• What the exercise asks:
Return every line in the entries below where the word "computer" shows up.

• Records shown:
######

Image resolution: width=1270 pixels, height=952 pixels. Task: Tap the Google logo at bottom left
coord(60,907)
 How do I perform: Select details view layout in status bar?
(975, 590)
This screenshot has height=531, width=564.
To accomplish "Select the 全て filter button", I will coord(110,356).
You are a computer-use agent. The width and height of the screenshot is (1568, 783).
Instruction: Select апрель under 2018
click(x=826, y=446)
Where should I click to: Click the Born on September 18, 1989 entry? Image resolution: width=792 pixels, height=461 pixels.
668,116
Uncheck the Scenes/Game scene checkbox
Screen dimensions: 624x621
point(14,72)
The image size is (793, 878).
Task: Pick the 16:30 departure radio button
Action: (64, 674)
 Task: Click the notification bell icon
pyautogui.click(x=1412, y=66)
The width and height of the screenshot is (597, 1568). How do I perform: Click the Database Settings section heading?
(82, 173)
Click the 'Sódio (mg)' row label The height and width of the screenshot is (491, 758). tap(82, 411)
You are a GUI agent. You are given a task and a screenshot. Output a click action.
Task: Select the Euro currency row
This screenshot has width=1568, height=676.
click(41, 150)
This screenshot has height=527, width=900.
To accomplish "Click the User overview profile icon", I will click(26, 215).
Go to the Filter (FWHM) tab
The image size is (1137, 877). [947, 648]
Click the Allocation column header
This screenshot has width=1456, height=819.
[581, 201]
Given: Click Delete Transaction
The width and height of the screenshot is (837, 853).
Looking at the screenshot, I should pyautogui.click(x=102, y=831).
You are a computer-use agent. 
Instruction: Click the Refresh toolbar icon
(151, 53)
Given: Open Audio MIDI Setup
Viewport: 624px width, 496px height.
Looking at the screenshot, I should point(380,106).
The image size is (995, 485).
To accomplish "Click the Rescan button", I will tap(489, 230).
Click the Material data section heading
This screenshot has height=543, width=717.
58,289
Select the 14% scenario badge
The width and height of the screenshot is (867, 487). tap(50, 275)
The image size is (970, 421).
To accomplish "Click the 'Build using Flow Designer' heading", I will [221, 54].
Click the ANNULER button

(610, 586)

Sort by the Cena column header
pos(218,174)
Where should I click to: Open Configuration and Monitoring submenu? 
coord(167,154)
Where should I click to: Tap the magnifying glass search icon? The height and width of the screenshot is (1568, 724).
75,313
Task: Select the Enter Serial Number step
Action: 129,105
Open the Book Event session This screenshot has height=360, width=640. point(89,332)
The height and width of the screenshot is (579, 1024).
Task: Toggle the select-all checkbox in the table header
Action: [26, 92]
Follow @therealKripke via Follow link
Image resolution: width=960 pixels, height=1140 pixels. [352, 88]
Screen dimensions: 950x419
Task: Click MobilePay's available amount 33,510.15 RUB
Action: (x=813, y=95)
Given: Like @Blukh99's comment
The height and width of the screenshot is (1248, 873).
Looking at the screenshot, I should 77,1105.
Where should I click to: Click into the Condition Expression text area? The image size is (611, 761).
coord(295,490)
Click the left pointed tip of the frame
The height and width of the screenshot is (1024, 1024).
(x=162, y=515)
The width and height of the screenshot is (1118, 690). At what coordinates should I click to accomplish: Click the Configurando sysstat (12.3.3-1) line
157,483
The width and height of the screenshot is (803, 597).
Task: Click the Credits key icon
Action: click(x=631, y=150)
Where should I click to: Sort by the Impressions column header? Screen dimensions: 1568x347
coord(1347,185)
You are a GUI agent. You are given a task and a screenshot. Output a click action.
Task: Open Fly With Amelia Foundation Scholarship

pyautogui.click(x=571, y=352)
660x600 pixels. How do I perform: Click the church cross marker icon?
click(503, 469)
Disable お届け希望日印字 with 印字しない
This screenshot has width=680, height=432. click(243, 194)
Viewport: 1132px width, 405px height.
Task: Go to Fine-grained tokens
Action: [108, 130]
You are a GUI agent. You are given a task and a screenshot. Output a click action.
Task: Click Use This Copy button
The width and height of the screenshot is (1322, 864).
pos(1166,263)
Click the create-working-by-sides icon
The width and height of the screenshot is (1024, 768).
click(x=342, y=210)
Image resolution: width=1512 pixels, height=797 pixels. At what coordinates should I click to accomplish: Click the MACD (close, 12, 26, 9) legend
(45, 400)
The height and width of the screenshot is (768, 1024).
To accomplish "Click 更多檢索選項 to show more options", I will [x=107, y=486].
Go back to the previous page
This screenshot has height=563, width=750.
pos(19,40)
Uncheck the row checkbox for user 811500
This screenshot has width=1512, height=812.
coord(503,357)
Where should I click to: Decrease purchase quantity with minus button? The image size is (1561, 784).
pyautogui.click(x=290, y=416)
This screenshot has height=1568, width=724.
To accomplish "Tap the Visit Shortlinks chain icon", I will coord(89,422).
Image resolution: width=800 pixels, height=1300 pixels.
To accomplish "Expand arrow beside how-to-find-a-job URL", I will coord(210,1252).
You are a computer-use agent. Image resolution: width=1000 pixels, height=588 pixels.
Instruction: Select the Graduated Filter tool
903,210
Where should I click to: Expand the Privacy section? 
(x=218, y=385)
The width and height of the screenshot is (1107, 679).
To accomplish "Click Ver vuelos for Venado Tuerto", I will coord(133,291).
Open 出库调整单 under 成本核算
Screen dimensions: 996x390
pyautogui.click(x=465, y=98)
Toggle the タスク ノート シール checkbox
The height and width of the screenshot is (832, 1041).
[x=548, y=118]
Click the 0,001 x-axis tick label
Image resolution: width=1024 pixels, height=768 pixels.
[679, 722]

######

• Answer space:
You are a computer-use agent. The width and height of the screenshot is (1568, 783).
You are a computer-use agent. 
You are a computer-use agent. Image resolution: width=1000 pixels, height=588 pixels.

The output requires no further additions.